▶ _RECORD EXTRACTS_
----------------
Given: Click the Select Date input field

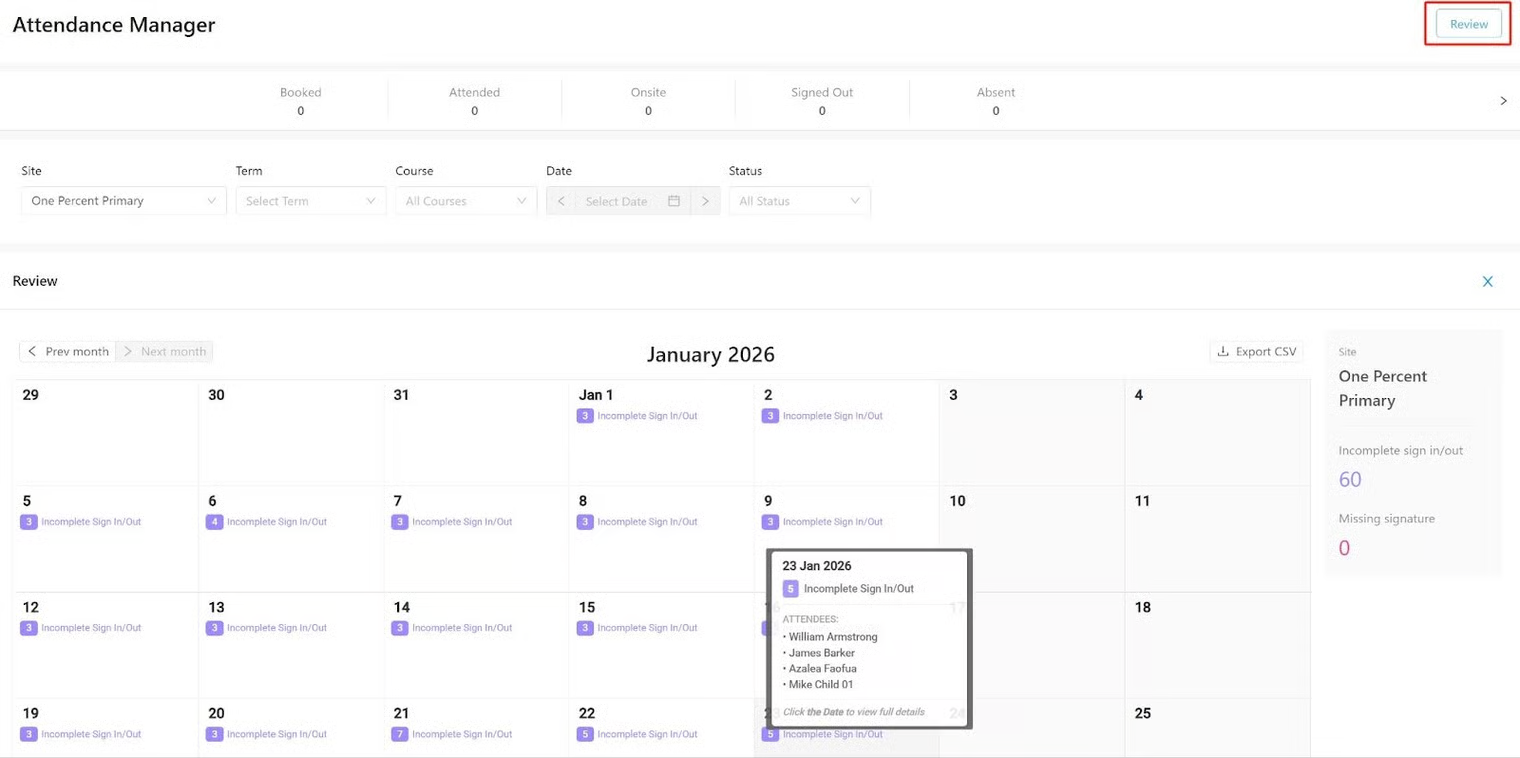Looking at the screenshot, I should (616, 201).
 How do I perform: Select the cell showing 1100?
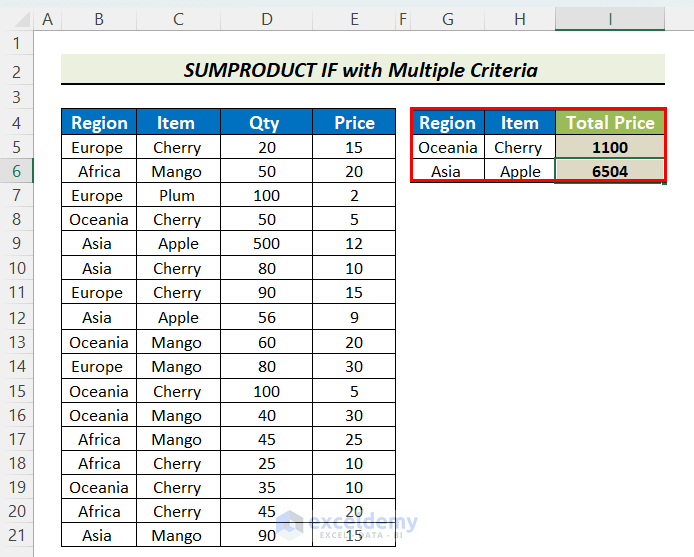(610, 147)
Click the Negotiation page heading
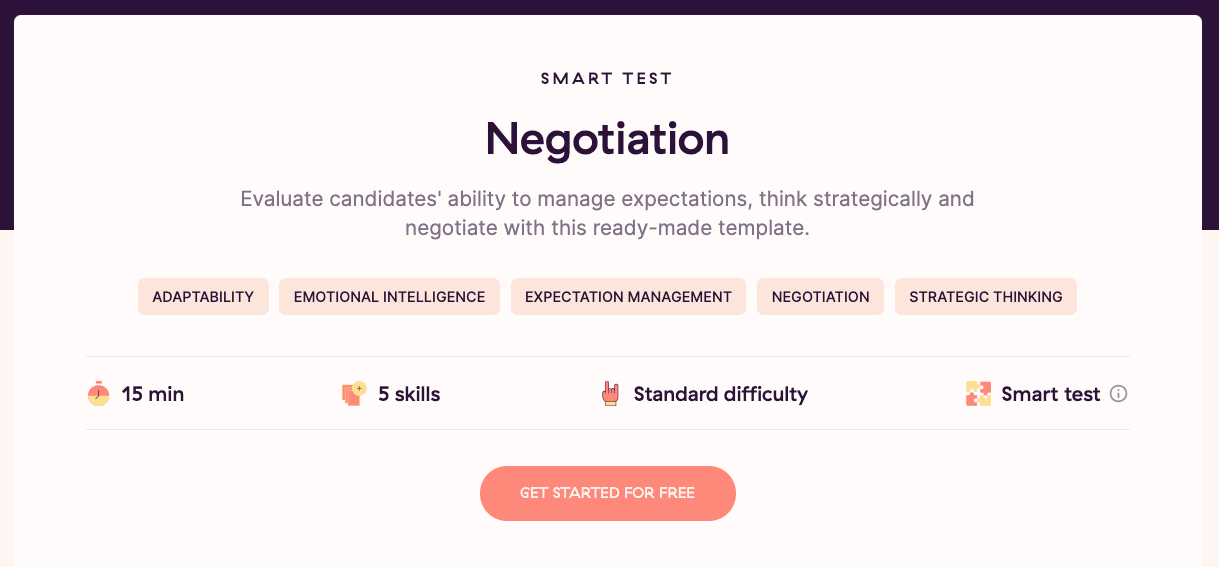 click(607, 139)
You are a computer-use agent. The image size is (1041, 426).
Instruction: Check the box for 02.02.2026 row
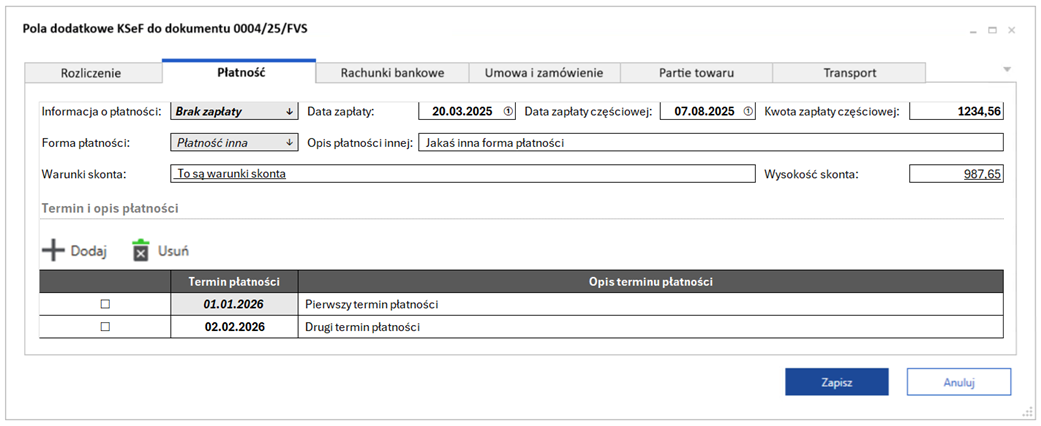[x=105, y=327]
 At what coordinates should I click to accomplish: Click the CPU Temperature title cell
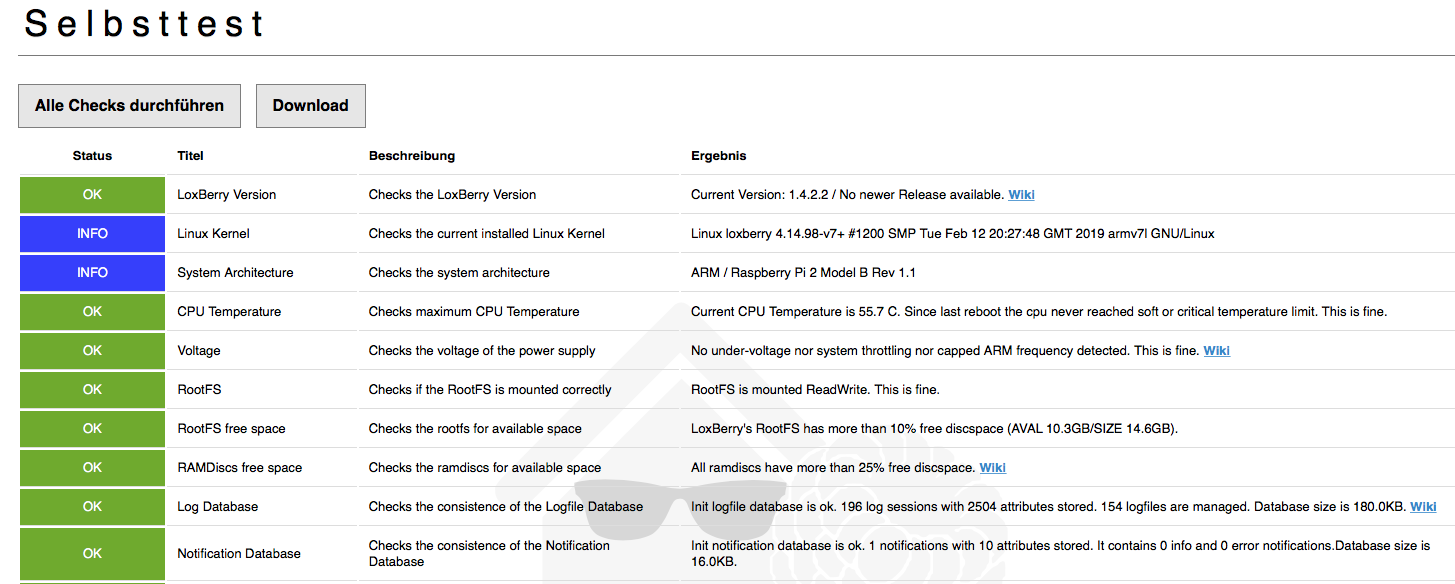tap(229, 312)
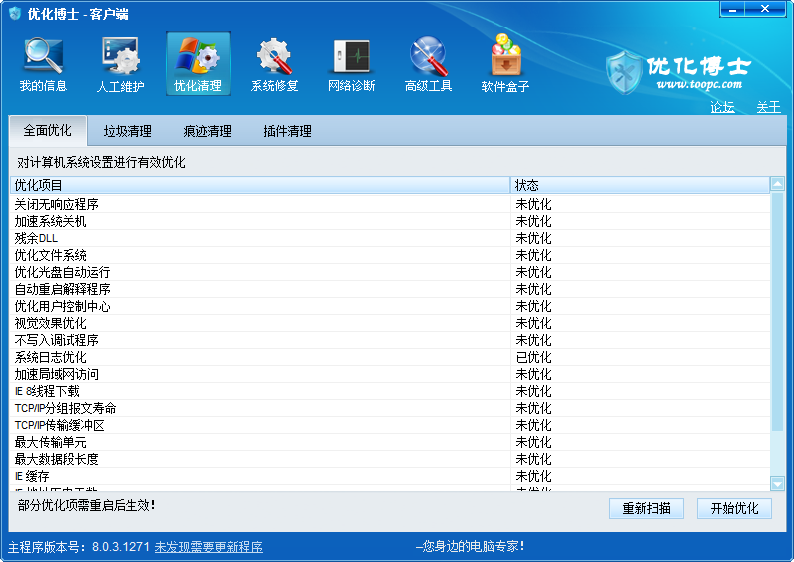
Task: Click the 重新扫描 button
Action: tap(646, 508)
----------------
▶ _WHAT THIS TASK INVOLVES_
Arrange the rows above as a Markdown table with the columns "Row" and "Line," giving each line its row number and skipping blank lines. Leave the pictures out of the table.

▶ _REPLY_
| Row | Line |
|---|---|
| 1 | Given: Click the Select Date input field |
| 2 | Looking at the screenshot, I should (616, 201). |
| 3 |  How do I perform: Select the cell showing 1100? |
| 4 | (610, 147) |
| 5 | Click the Negotiation page heading |
| 6 |  click(607, 139) |
| 7 | You are a computer-use agent. The image size is (1041, 426). |
| 8 | Instruction: Check the box for 02.02.2026 row |
| 9 | [x=105, y=327] |
| 10 |  At what coordinates should I click to accomplish: Click the CPU Temperature title cell |
| 11 | tap(229, 312) |
| 12 | Task: Click the 重新扫描 button |
| 13 | Action: tap(646, 508) |